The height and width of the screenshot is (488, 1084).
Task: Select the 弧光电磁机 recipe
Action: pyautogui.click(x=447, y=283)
====
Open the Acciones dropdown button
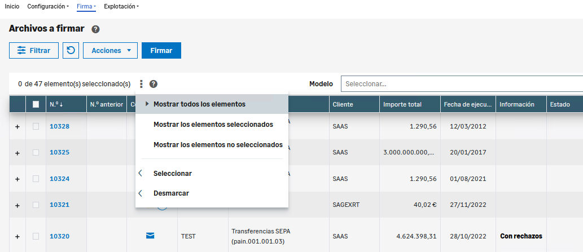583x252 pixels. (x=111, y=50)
====
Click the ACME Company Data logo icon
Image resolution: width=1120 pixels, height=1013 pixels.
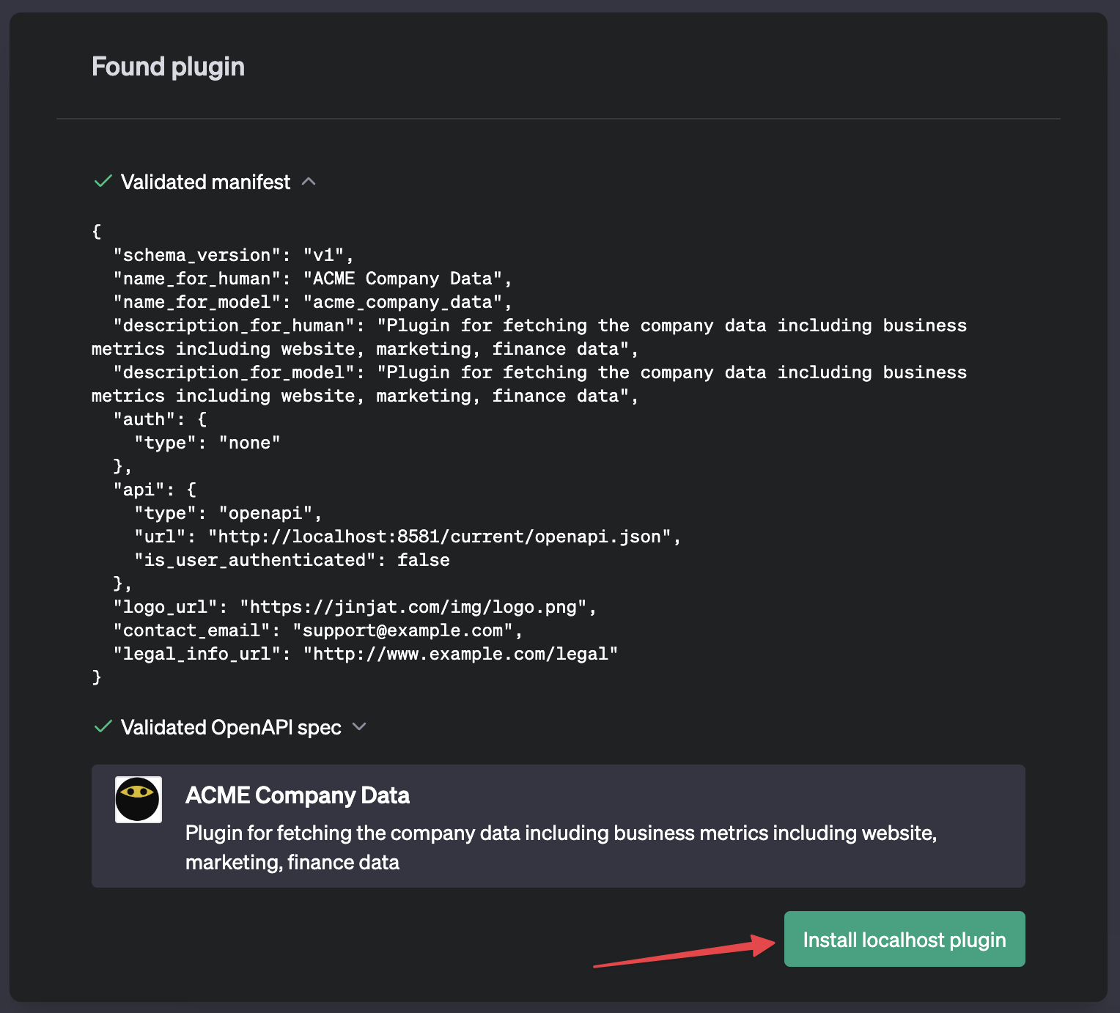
====
Problem details: Output should match, line for line, the stretch of the material above from the line holding "Click the ACME Company Data logo icon" through the line holding "Image resolution: width=1120".

Answer for the task:
Click the ACME Company Data logo icon
Image resolution: width=1120 pixels, height=1013 pixels.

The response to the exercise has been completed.